_Aim of the exercise_: Once the line with "Expand the 변환 menu" is found in the entries below, print it and each following line exactly, stopping after the line with "Click the Go"; print nothing else.

_Extracted data_:
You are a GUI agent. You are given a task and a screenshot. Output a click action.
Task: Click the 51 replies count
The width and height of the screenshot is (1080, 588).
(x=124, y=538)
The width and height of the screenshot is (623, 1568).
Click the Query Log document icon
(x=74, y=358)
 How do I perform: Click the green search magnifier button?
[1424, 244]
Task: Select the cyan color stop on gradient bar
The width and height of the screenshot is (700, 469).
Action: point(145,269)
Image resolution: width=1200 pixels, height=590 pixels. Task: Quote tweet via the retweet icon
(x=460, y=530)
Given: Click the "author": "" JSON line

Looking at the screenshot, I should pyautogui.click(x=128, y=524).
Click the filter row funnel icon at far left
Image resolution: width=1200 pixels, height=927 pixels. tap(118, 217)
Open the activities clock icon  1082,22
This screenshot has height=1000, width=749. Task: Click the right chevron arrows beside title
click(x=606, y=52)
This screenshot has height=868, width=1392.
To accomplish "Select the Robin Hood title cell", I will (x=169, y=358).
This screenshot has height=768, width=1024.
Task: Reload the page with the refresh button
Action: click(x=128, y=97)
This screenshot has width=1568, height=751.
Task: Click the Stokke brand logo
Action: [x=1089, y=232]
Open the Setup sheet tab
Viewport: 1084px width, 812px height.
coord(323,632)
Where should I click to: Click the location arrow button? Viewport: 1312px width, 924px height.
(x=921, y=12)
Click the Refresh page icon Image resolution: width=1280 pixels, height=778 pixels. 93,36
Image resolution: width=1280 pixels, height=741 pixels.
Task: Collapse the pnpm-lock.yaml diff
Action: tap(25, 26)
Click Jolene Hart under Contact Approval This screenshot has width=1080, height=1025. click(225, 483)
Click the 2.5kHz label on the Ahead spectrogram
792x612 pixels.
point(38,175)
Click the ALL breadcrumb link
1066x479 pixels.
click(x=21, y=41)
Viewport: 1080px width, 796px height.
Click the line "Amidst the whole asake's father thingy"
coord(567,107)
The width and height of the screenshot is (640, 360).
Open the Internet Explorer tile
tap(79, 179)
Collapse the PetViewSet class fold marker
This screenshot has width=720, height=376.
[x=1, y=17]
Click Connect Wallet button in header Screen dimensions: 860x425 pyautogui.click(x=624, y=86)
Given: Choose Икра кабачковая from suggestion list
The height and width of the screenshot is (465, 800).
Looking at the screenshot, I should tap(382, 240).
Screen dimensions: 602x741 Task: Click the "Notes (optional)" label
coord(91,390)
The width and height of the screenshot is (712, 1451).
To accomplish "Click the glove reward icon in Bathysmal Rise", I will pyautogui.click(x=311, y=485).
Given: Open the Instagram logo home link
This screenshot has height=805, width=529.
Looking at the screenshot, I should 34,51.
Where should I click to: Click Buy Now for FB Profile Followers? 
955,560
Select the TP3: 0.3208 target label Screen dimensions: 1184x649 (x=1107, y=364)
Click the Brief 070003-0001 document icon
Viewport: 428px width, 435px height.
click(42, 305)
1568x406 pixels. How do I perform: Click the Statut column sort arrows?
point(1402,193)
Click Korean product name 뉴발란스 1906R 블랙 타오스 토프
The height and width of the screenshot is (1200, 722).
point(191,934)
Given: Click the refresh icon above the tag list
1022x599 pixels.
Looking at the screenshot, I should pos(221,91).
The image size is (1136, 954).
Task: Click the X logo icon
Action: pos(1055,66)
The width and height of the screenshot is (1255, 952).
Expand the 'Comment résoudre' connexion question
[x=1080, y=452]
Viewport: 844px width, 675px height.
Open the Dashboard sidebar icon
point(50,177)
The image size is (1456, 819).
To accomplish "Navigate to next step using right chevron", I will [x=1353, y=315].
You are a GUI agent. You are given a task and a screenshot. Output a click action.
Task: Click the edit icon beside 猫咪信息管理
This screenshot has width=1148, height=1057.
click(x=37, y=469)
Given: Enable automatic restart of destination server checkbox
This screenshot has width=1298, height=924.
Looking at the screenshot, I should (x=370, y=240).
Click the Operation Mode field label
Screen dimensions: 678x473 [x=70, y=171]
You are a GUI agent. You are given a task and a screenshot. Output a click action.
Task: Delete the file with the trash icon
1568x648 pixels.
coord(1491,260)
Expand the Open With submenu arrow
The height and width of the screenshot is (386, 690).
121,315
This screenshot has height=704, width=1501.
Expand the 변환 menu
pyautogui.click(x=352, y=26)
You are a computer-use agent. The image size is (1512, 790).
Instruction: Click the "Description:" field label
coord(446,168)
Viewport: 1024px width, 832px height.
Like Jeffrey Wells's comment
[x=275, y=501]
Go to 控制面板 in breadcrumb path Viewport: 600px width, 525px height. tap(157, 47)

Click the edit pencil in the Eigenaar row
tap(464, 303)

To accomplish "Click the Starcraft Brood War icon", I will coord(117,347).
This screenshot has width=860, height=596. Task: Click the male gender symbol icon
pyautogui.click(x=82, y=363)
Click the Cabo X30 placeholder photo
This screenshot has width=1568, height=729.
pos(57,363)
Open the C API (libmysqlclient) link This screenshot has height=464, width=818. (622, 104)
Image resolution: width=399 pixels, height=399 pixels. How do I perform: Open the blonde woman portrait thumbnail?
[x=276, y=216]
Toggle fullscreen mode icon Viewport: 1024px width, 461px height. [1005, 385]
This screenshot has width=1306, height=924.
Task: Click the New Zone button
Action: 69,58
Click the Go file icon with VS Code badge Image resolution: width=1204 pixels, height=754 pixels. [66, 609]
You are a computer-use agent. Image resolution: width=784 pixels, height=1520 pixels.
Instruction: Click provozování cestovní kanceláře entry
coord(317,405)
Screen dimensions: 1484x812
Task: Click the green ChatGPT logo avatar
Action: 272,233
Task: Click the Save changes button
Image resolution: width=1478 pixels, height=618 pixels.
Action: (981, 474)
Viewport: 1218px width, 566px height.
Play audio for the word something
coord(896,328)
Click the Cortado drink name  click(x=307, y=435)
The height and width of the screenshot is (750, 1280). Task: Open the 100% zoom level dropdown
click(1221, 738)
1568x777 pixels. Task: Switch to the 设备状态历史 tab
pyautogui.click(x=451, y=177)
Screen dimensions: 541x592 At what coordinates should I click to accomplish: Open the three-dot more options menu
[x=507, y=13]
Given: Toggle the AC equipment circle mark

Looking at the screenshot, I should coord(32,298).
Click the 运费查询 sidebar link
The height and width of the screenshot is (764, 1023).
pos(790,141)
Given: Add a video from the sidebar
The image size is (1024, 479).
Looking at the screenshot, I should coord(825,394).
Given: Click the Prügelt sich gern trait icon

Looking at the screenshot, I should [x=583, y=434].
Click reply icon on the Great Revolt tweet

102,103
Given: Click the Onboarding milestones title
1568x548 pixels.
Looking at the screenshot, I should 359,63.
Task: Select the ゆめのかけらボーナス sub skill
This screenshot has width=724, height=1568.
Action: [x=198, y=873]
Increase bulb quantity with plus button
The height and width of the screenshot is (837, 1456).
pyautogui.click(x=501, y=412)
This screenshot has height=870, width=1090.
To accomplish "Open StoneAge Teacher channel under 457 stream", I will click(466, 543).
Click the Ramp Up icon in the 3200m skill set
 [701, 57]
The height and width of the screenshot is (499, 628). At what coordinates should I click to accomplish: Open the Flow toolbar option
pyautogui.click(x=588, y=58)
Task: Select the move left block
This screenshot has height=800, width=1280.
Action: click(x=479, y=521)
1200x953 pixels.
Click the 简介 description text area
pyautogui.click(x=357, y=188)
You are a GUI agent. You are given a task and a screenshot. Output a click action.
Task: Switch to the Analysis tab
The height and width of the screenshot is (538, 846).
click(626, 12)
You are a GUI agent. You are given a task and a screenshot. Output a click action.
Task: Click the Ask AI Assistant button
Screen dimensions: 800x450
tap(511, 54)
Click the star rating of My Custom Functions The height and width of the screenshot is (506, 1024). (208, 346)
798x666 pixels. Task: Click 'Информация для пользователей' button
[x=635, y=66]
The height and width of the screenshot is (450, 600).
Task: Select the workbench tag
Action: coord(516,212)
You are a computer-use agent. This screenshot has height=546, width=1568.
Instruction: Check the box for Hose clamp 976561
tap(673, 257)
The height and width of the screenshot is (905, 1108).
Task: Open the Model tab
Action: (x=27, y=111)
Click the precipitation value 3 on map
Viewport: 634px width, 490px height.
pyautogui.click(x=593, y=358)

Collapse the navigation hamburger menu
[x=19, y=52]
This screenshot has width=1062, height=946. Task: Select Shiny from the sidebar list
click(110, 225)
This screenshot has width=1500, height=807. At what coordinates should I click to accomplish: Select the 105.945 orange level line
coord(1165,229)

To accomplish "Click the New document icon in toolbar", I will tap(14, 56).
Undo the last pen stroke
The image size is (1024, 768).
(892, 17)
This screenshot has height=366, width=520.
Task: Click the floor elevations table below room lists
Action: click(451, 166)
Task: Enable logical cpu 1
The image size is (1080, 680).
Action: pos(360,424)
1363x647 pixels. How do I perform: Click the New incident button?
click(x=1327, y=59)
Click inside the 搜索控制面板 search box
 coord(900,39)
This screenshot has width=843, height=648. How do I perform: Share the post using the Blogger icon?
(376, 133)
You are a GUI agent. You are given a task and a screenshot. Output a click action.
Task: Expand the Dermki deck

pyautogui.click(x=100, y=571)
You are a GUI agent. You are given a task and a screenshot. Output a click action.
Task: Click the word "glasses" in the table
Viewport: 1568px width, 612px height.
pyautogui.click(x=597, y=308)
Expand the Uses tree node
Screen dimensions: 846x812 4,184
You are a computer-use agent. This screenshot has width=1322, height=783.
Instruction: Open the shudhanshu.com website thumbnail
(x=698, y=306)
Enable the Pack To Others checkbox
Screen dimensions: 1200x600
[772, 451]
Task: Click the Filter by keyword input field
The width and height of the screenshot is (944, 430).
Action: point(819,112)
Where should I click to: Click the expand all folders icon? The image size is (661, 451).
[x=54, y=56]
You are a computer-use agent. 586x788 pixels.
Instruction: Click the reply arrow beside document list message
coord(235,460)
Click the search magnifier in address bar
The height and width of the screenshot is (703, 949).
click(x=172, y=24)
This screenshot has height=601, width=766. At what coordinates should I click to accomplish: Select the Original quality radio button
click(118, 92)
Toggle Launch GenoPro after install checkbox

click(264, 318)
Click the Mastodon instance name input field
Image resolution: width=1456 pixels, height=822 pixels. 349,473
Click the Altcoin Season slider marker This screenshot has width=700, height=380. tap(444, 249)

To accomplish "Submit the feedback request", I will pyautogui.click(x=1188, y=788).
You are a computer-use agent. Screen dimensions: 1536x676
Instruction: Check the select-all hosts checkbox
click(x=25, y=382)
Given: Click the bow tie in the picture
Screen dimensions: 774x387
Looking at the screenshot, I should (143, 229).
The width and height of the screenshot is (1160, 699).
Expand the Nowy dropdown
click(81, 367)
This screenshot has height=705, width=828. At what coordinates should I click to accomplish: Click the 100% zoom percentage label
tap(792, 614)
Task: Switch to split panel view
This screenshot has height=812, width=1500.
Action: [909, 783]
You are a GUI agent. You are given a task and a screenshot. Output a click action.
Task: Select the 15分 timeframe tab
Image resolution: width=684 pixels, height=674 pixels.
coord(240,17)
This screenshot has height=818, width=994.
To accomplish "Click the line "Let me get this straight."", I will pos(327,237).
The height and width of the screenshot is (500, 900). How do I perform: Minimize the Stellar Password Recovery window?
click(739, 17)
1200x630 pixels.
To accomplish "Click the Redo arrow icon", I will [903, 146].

_Result for this exercise_:
Expand the 변환 menu
pyautogui.click(x=352, y=26)
You are a computer-use agent. The image size is (1512, 790).
Instruction: Click the "Description:" field label
coord(446,168)
Viewport: 1024px width, 832px height.
Like Jeffrey Wells's comment
[x=275, y=501]
Go to 控制面板 in breadcrumb path Viewport: 600px width, 525px height. tap(157, 47)

Click the edit pencil in the Eigenaar row
tap(464, 303)

To accomplish "Click the Starcraft Brood War icon", I will coord(117,347).
This screenshot has width=860, height=596. Task: Click the male gender symbol icon
pyautogui.click(x=82, y=363)
Click the Cabo X30 placeholder photo
This screenshot has width=1568, height=729.
pos(57,363)
Open the C API (libmysqlclient) link This screenshot has height=464, width=818. (622, 104)
Image resolution: width=399 pixels, height=399 pixels. How do I perform: Open the blonde woman portrait thumbnail?
[x=276, y=216]
Toggle fullscreen mode icon Viewport: 1024px width, 461px height. [1005, 385]
This screenshot has width=1306, height=924.
Task: Click the New Zone button
Action: 69,58
Click the Go file icon with VS Code badge Image resolution: width=1204 pixels, height=754 pixels. [66, 609]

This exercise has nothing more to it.